Grevillea rubicunda

Scientific classification
- Kingdom: Plantae
- Clade: Embryophytes
- Clade: Tracheophytes
- Clade: Angiosperms
- Clade: Eudicots
- Order: Proteales
- Family: Proteaceae
- Genus: Grevillea
- Species: G. rubicunda
- Binomial name: Grevillea rubicunda S.Moore

= Grevillea rubicunda =

- Genus: Grevillea
- Species: rubicunda
- Authority: S.Moore

Species of plant endemic to Australia

Grevillea rubicunda is a species of flowering plant in the family Proteaceae and is endemic to the Northern Territory in Australia. It is an erect, spreading shrub with divided leaves with 15 to 25 lobes, and white flowers.

==Description==
Grevillea rubicunda is an erect, spreading shrub that typically grows to a height of 0.6–2 m. Its leaves are pinnatipartite to almost pinnatisect, 120–200 mm long with 15 to 25 lobes, 40–100 mm long and 1.2–2.0 mm wide. The flowers are arranged in erect, conical to cylindrical groups on a rusty-hairy rachis 40–200 mm long, the oldest flowers at the base. The flowers are hairy on the outside, greenish at first, later white, the pistil 8–11 mm long. Flowering occurs from December to May and the fruit is a shaggy-hairy follicle 8–10 mm long.

▸ REQUIREMENT 1
Translate this sentence from the Grevillea rubicunda text above into Spanish: "It is an erect, spreading shrub with divided leaves with 15 to 25 lobes, and white flowers."
▸ REQUIREMENT 2
Extend the Grevillea rubicunda text above, picking up right after its last sentence.

▸ DATA RECORDS
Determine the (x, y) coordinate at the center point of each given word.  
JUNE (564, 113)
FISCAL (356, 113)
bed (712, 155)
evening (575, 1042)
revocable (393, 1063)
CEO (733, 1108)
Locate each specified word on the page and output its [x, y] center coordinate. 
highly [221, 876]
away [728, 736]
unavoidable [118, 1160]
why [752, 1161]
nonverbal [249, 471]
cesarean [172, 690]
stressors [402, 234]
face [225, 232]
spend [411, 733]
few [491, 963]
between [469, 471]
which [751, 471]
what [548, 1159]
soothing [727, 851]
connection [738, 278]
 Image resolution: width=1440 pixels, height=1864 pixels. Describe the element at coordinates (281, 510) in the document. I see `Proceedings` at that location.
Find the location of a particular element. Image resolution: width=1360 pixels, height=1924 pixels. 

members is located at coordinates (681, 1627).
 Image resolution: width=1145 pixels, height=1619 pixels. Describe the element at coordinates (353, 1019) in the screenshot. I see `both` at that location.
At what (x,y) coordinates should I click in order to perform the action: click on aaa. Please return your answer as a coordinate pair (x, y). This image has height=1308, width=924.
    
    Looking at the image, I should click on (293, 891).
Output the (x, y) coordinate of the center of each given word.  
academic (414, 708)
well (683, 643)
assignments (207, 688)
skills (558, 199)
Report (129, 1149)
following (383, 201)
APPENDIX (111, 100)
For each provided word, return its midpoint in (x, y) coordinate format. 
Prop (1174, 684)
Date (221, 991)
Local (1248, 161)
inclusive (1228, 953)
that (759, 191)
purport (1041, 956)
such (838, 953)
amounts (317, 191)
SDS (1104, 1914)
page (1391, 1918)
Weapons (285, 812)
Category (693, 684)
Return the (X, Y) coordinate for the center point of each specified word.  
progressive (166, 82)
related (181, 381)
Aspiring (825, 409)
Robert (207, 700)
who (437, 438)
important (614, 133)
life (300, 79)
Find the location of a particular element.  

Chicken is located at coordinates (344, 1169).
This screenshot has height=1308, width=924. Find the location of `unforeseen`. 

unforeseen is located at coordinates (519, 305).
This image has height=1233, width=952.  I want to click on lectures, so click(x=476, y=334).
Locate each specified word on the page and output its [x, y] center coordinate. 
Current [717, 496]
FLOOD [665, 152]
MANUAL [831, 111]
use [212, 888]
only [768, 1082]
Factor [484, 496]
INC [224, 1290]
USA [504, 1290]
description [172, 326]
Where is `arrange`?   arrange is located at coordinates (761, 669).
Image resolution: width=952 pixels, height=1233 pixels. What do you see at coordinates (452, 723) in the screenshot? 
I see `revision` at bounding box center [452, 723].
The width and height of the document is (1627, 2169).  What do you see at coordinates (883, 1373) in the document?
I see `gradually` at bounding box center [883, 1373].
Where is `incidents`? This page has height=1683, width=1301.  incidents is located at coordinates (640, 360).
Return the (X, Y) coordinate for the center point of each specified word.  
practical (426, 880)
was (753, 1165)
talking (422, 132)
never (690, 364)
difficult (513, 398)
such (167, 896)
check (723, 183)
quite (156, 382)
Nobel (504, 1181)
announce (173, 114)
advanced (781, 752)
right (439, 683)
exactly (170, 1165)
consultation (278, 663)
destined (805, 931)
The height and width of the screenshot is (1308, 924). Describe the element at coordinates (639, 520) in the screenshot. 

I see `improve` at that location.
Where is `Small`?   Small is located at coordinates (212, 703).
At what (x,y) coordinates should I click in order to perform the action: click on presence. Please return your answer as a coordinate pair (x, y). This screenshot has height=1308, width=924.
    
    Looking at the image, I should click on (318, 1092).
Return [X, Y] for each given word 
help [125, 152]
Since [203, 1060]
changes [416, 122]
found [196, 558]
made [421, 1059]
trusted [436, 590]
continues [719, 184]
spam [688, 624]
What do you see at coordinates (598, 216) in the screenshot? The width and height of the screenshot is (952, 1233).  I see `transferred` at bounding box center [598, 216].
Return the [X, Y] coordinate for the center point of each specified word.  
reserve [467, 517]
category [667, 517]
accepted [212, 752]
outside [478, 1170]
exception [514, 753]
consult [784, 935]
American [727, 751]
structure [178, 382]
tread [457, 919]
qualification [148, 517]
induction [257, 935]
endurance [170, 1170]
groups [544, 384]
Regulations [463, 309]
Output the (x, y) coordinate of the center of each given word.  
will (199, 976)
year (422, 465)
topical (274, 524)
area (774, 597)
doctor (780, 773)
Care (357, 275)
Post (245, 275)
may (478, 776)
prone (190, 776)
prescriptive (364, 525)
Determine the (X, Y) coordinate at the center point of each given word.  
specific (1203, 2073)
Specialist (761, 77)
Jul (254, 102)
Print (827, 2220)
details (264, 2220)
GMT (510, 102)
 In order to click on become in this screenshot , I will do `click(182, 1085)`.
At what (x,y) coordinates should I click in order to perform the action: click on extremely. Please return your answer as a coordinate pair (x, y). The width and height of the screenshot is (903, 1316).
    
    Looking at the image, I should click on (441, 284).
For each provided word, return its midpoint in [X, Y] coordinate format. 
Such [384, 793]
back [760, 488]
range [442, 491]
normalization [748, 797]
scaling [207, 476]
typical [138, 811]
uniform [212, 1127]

▸ ANSWER SECTION 1
Es un arbusto erecto y extendido, con hojas divididas de 15 a 25 lóbulos y flores blancas.

▸ ANSWER SECTION 2
==Taxonomy==
Grevillea rubicunda was first formally described in 1920 by Spencer Le Marchant Moore in the Journal of the Linnean Society, Botany from specimens collected by Ludwig Leichhardt near the "table-land of the South Alligator". The specific epithet (rubicunda) means "red" or "ruddy".

==Distribution and habitat==
Grevillea rubicunda occurs on the Kakadu escarpment of western Arnhem Land in the tropical Top End of Australia's Northern Territory. It grows beside creeks on sandy soils on sandstone substrates.